Revision:Iteration

TSR Wiki > Study Help > Subjects and Revision > Revision Notes > Mathematics > Iteration

This is a way of solving equations. An iteration formula might look like the following:

$\displaystyle x_{n+1} = 2 + \frac{1}{x_n}$ .

You are usually given a starting value, which is called x₀.

If x₀ = 3, substitute 3 into the original equation where it says x_n.

This will give you x₁.

(This is because if $\displaystyle n = 0,\ x_1 = 2 + \frac{1}{x_0}$ and $\displaystyle x_0 = 3$ ).

$\displaystyle x_1 = 2 + \frac{1}{3} = 2.333 333$ (by substituting in 3).

To find x₂, substitute the value you found for x₁.

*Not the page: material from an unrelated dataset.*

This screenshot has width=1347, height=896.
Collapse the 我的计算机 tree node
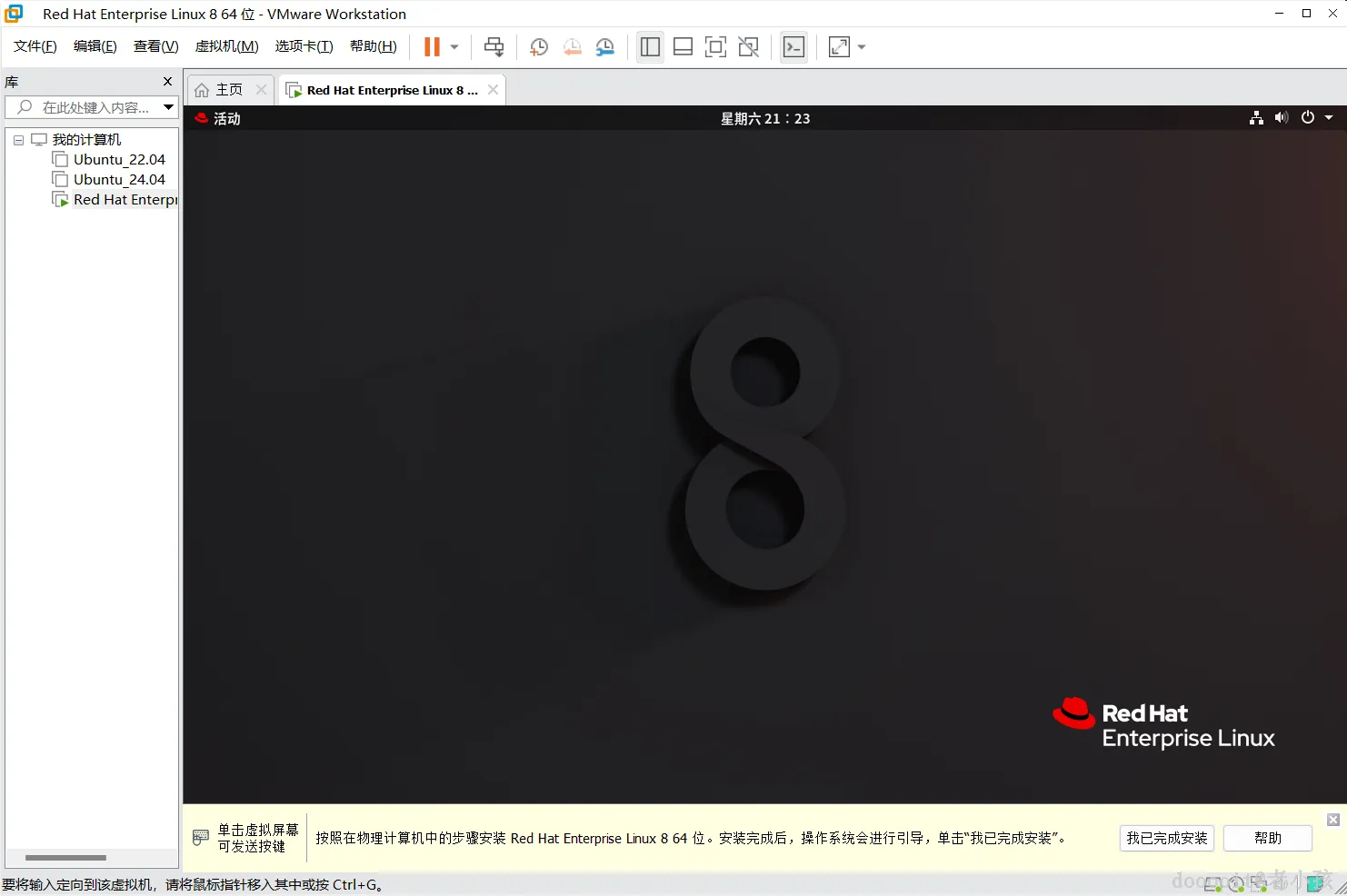click(x=17, y=139)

$\displaystyle x_2 = 2 + \frac{1}{2.333 333} = 2.428 571$

Repeat this until you get an answer to a suitable degree of accuracy. This may be about the 5th value for an answer correct to 3s.f. In this example, x₅ = 2.414...

Example

(a) - Show that

$\displaystyle x = 1 + \frac{11}{x - 3}$

is a rearrangement of the equation:

$\displaystyle x^2 - 4x - 8 = 0$ .

(b) - Use the iterative formula:

$\displaystyle x_{n+1} = 1 + \frac{11}{x_n - 3}$

together with a starting value of x₁ = -2 to obtain a root of the equation:

$\displaystyle x^2 - 4x - 8 = 0$

accurate to one decimal place.

(a) multiply everything by (x - 3):

$\displaystyle x(x - 3) = 1(x - 3) + 11$

so $\displaystyle x^2 - 3x = x + 8$

so $\displaystyle x^2 - 4x - 8 = 0$

(b) x₁ = -2

$\displaystyle x_2 = 1 + \frac{11}{-2 - 3}$ (substitute -2 into the iteration formula)

$\displaystyle = -1.2$

$\displaystyle x_3 = 1 + \frac{11}{-1.2 - 3}$ (substitute -1.2 into the above formula)

$\displaystyle = -1.619$

$\displaystyle x_4 = -1.381$

$\displaystyle x_5 = -1.511$

$\displaystyle x_6 = -1.439$

$\displaystyle x_7 = -1.478$

therefore, to one decimal place, x = 1.5.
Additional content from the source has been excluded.